Beide Kongresskammern müssen einem neuen Gesetz zustimmen, bevor es von Präsident Donald Trump unterschrieben werden kann. Der Streit findet vor dem Hintergrund der stetig steigenden Fallzahlen in den USA und des Wahlkampfes statt. Mehr als 4,5 Millionen Menschen haben sich nachweislich mit dem Virus angesteckt. Fast 153.000 Menschen starben nach Angaben der US-Behörden in Zusammenhang mit dem Virus. Anfang November werden neben dem Präsidenten auch ein Drittel des Senats und das gesamte Repräsentantenhaus neu gewählt. Trump lag zuletzt in Umfragen hinter seinem demokratischen Herausforderer Joe Biden

WHO erwartet "sehr lange" Coronavirus-Pandemie

19.43 Uhr: Die Weltgesundheitsorganisation (WHO) erwartet eine "sehr lange" Coronavirus-Pandemie. Das erklärte das Notfallkomitee der WHO am Samstag in Genf - sechs Monate, nachdem die Organisation den internationalen Notstand ausgerufen hatte. Zugleich warnte das Komitee vor der Gefahr, dass wegen des "sozio-ökonomischen Drucks" eine Ermüdung bei den Maßnahmen zur Bekämpfung des Virus eintreten könne. Zuletzt meldete die WHO weltweit 289.321 Neuinfektionen an nur einem Tag.
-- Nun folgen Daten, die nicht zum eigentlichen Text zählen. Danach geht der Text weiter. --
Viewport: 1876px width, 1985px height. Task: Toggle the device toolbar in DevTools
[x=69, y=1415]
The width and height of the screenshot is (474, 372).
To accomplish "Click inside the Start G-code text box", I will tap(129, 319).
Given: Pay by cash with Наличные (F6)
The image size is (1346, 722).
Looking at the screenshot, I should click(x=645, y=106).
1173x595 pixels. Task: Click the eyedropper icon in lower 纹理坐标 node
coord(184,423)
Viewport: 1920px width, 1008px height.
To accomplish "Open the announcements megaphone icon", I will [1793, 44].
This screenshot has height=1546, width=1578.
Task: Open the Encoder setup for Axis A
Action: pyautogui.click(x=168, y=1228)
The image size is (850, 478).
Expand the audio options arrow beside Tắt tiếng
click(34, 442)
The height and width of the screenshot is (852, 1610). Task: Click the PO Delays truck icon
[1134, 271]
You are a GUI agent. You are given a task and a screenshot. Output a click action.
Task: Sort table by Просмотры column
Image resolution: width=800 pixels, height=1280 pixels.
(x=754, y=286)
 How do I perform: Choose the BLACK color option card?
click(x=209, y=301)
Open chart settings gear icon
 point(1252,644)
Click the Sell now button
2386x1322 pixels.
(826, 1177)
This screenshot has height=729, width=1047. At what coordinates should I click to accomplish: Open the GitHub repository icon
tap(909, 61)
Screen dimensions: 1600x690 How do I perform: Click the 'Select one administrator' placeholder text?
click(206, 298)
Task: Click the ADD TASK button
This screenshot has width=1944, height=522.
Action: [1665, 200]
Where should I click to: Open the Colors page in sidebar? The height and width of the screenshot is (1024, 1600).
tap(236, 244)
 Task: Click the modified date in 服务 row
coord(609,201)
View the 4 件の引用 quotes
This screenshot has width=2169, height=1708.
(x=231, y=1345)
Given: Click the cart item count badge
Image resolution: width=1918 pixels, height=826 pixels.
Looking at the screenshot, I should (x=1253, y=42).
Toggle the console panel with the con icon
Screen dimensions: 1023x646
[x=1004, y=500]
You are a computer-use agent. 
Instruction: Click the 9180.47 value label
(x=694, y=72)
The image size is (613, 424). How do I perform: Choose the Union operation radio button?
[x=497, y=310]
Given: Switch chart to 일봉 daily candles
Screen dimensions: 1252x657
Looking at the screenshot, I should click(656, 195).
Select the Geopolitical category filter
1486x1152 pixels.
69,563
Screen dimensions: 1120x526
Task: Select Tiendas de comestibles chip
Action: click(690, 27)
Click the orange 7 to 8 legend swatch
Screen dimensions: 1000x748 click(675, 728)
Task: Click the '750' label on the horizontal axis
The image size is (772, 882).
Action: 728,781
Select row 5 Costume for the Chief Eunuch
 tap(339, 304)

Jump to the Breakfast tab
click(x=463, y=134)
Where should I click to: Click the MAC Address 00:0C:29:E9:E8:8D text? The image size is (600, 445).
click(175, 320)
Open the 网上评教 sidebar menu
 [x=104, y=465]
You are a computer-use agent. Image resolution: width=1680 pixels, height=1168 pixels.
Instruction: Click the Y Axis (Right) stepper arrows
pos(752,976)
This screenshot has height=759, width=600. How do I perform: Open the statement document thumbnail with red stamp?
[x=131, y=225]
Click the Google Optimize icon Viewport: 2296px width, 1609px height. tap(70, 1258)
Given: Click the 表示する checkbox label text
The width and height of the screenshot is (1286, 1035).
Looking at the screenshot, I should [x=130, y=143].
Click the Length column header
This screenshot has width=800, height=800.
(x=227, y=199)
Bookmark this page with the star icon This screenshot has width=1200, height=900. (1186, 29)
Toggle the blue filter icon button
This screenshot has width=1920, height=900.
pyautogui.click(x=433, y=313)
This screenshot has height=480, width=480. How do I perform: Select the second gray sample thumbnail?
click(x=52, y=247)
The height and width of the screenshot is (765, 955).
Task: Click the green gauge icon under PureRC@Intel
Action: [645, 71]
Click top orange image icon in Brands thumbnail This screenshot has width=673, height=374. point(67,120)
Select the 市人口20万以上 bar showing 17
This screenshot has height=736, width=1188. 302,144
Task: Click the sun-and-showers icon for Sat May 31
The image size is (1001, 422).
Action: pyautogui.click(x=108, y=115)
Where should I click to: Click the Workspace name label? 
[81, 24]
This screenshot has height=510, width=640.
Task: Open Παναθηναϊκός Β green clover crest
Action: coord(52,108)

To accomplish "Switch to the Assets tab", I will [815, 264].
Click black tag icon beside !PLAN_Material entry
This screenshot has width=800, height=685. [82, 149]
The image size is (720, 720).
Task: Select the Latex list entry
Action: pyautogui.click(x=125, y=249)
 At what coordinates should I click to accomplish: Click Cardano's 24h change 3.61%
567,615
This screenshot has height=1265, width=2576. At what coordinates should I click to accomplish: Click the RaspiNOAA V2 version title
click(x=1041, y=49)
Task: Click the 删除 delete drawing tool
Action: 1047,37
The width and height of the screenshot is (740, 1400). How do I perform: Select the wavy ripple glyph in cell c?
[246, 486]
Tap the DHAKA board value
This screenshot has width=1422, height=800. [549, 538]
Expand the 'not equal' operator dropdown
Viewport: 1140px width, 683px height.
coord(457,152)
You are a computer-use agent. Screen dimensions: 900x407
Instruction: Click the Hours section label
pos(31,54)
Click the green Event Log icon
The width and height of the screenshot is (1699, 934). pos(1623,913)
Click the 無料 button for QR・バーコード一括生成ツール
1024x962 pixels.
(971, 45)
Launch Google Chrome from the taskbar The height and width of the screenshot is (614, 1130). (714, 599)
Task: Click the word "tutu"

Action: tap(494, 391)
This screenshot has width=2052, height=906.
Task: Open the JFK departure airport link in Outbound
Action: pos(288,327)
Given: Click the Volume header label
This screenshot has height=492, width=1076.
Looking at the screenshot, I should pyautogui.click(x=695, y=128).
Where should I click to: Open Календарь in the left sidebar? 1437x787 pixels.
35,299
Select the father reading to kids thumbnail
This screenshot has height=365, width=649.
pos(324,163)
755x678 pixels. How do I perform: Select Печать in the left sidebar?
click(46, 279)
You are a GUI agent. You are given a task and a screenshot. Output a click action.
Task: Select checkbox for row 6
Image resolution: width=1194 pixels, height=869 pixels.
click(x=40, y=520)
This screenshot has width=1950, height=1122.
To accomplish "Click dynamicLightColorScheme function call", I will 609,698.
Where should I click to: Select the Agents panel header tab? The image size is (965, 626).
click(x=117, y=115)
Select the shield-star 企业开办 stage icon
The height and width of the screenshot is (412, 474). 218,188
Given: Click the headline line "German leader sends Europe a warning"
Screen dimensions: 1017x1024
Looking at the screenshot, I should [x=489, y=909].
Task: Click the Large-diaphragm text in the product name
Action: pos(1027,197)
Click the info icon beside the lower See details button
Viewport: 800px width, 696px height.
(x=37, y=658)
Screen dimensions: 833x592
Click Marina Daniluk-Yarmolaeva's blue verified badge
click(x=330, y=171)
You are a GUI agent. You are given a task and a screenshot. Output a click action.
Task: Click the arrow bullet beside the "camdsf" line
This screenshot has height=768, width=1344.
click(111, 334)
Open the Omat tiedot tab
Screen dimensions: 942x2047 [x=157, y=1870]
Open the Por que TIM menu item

Nürnberger Pflegeheim-Mitarbeiter positiv getestet - 135 Menschen in Quarantäne

19.30 Uhr: 135 Bewohner einer Gemeinschaftsunterkunft in Nürnberg sind unter Quarantäne gestellt worden, weil einer der Bewohner positiv auf das Coronavirus getestet worden ist. Wie die Stadt Nürnberg am Samstag mitteilte, handelt es sich bei der infizierten Person um einen Mitarbeiter eines Pflegeheims. "Sowohl die Bewohner der Gemeinschaftsunterkunft als auch die des Pflegeheims werden zurzeit getestet. Ergebnisse liegen noch nicht vor", schrieb die Stadt bei Twitter.

Die Corona-Infektion sei durch eine Routineuntersuchung in dem Nürnberger Pflegeheim aufgefallen, teilte die Stadt mit. Die infizierte Person sei in der Gemeinschaftsunterkunft isoliert worden.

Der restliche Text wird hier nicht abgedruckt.